1. Field of the Invention
The present invention relates to the field of microprocessors, and in particular, to systems and methods for processing exceptions.
2. Background Art
A pipelined processor is organized as a series of cascaded stages of hardware. Instruction processing is divided into a sequence of operations, and each operation is performed by resources in a corresponding pipeline stage ("pipe stage"). Independent operations from several instructions may be processed simultaneously by different pipe stages, increasing the instruction throughput of the pipeline. By including multiple execution resources in each pipe stage, the pipelined processor can execute multiple instructions per clock cycle. Instructions that step through the processor pipeline in parallel form an issue group.

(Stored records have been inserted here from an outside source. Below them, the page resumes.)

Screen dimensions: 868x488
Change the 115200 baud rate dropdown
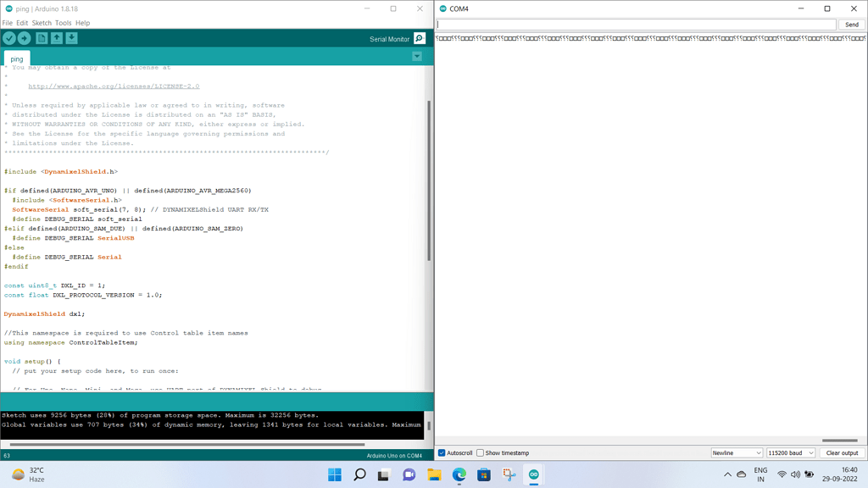(790, 453)
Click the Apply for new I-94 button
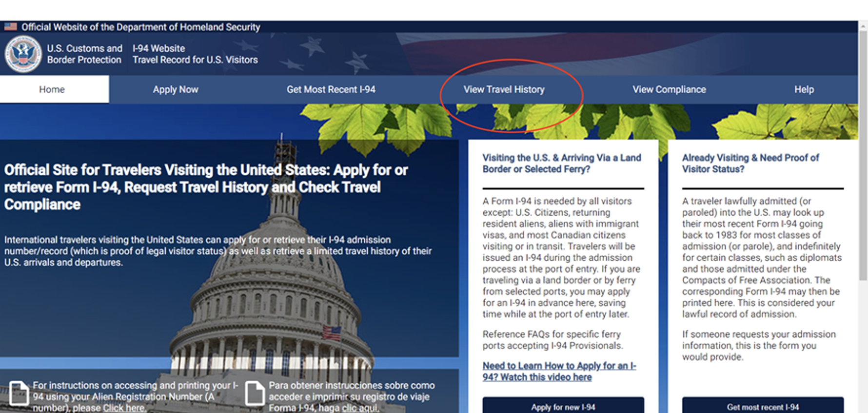The height and width of the screenshot is (413, 868). pyautogui.click(x=563, y=405)
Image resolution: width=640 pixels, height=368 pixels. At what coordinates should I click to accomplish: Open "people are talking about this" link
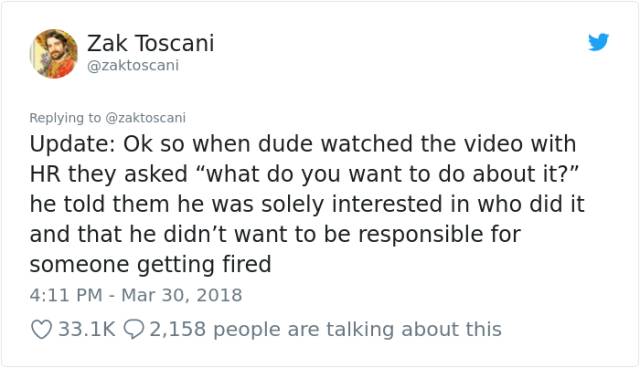click(x=357, y=329)
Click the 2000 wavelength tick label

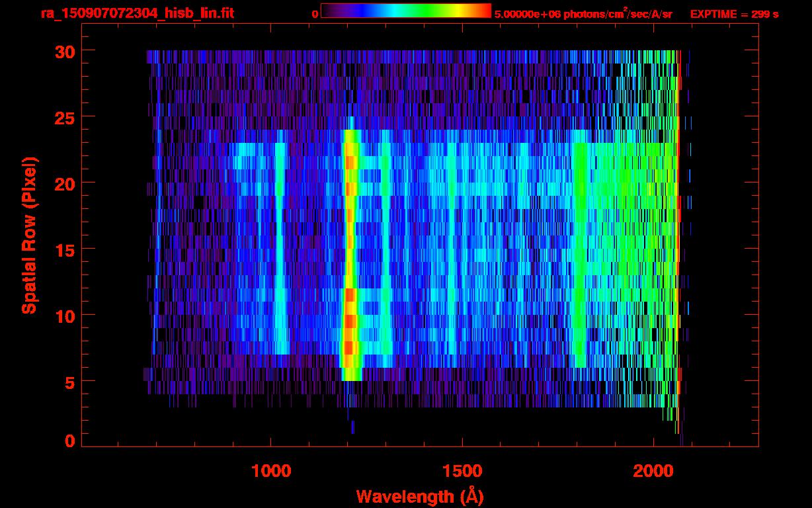pos(653,471)
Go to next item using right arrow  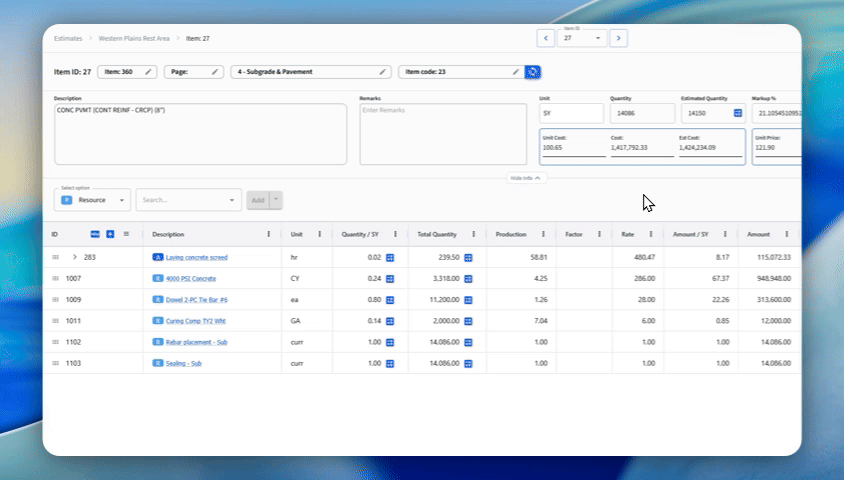[x=619, y=38]
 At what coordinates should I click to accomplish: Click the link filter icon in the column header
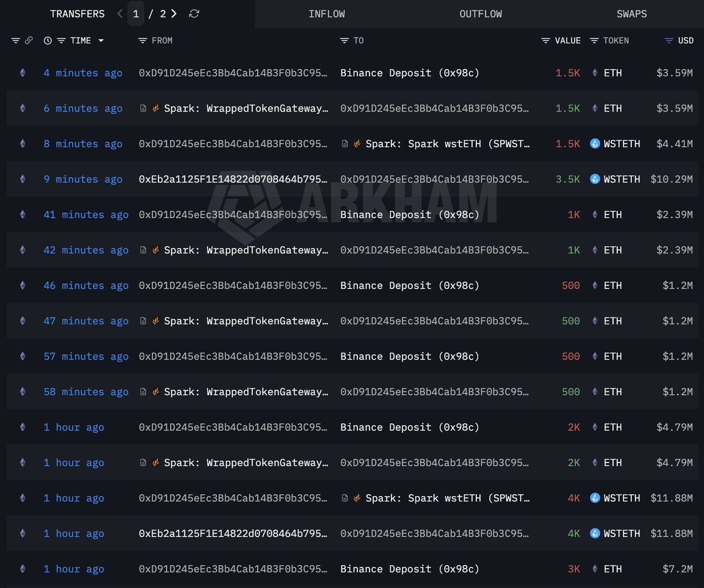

One final operation performed for each issue group is a check that determines which instructions of the issue group should update the architectural state with their results. An instruction that updates the architectural state is "committed" or "retired". An instruction may not be retired if it or an instruction that precedes it in the issue group triggers a condition or event that must be addressed by the processor outside of the scheduled flow of instructions. These conditions/events include architectural faults, architectural traps, micro-architectural faults, and micro-architectural traps, and are referred to collectively as "interruptions" or "exceptions". In the following discussion, "interruptions" and "exceptions" are used interchangeably.
When such an event/condition occurs, an "exception" is raised to signal the event to the processor. For example, an architectural exception is raised when an instruction tries to access an address that is not present in memory or the processor attempts to execute an undefined opcode. For these architectural exceptions, the processor intervenes and transfers control to a handler that addresses the triggering event. For micro-architectural exceptions, the processor may only need to flush the pipeline and reexecute the affected instructions.
Exceptions originate in the resources that are used to implement a given instruction. These resources may be referred to collectively as an execution port. For example, each instruction in an issue group is associated with a different execution port. The resources of an execution port typically include logic that is specific to the type of instructions it processes, such as branch units, floating point register files, load/store units. They also include shared resources that provide services to multiple execution ports, such as caches, translation buffers, and tables. Any of these resources may generate a warning signal (an "exception") if the instruction being processed triggers an exception.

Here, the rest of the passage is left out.